Retype exactly every line from the one that includes "Image resolution: width=1084" through the final line of the listing, both ends kept, and omit the pictures.

Data for this task Start Marker

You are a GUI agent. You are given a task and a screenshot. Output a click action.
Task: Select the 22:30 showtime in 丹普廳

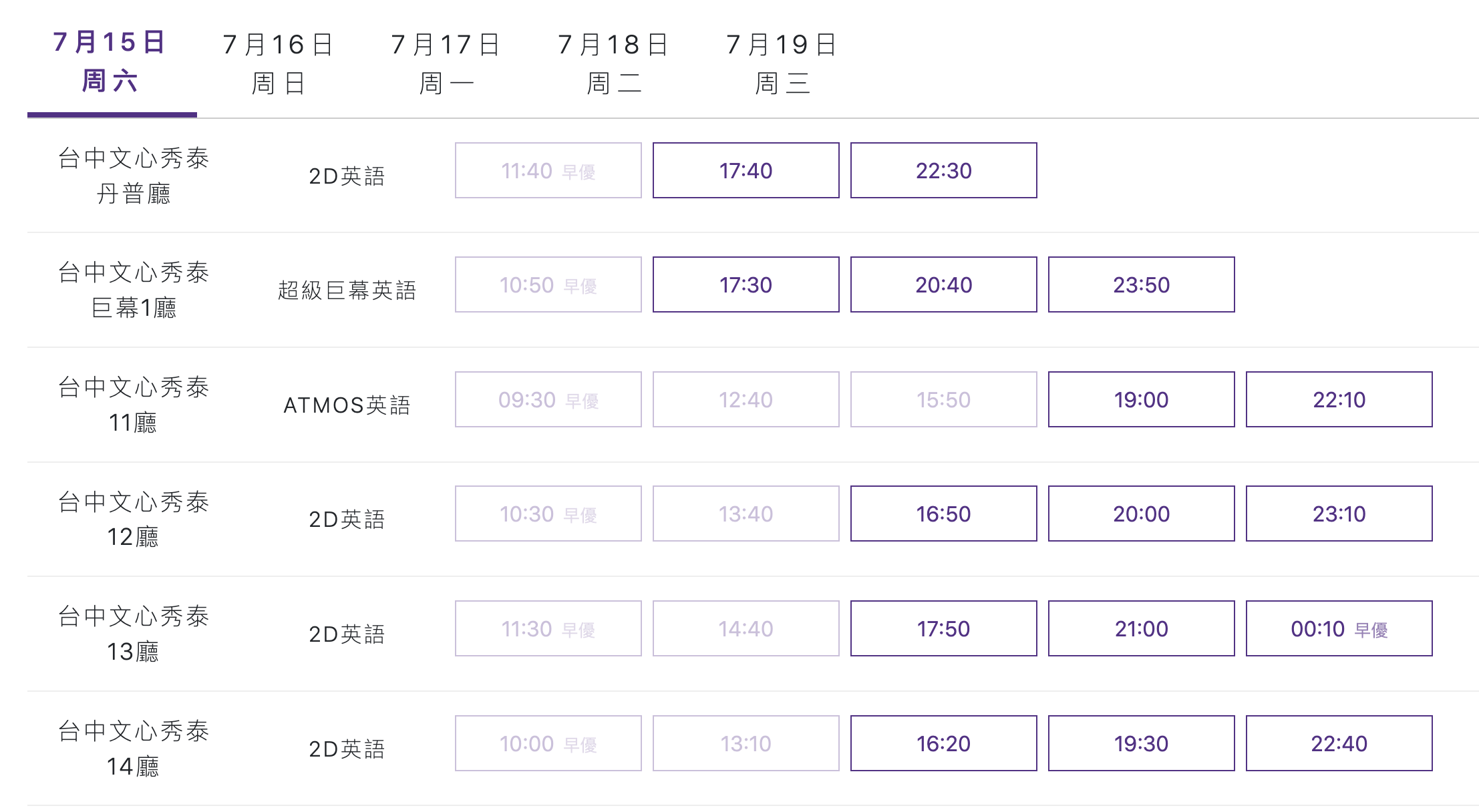(943, 170)
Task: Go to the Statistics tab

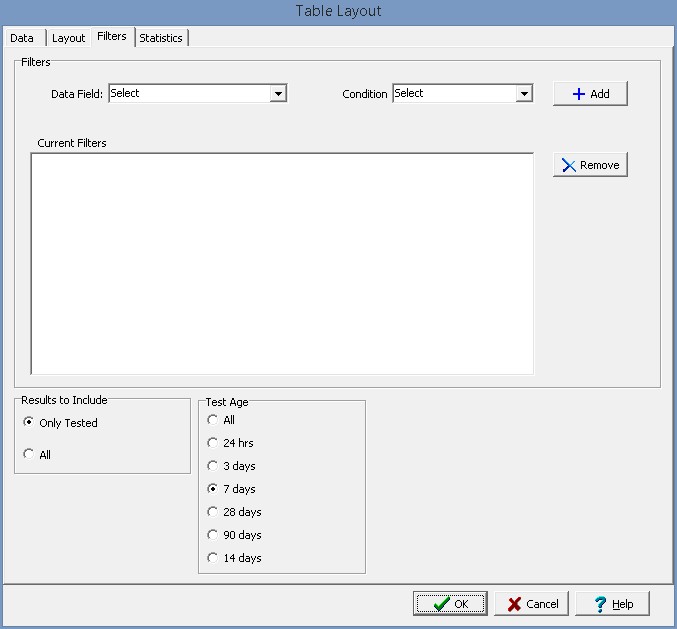Action: (161, 38)
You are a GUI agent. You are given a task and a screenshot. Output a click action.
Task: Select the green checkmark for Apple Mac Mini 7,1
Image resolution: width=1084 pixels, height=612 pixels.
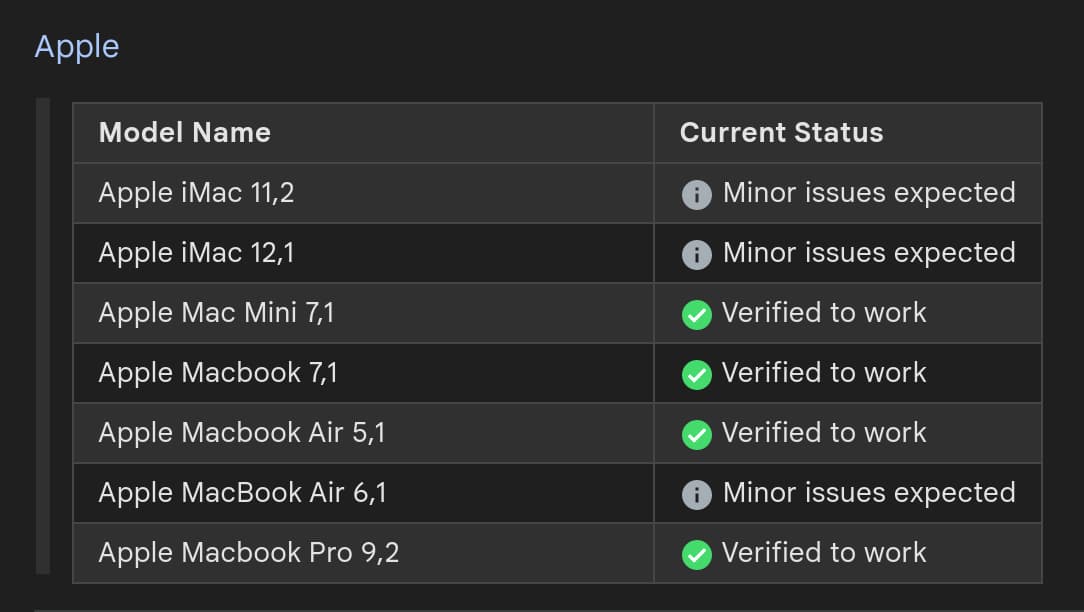(696, 314)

Data for this task End Marker

=== Solution ===
Image resolution: width=1084 pixels, height=612 pixels.
(696, 314)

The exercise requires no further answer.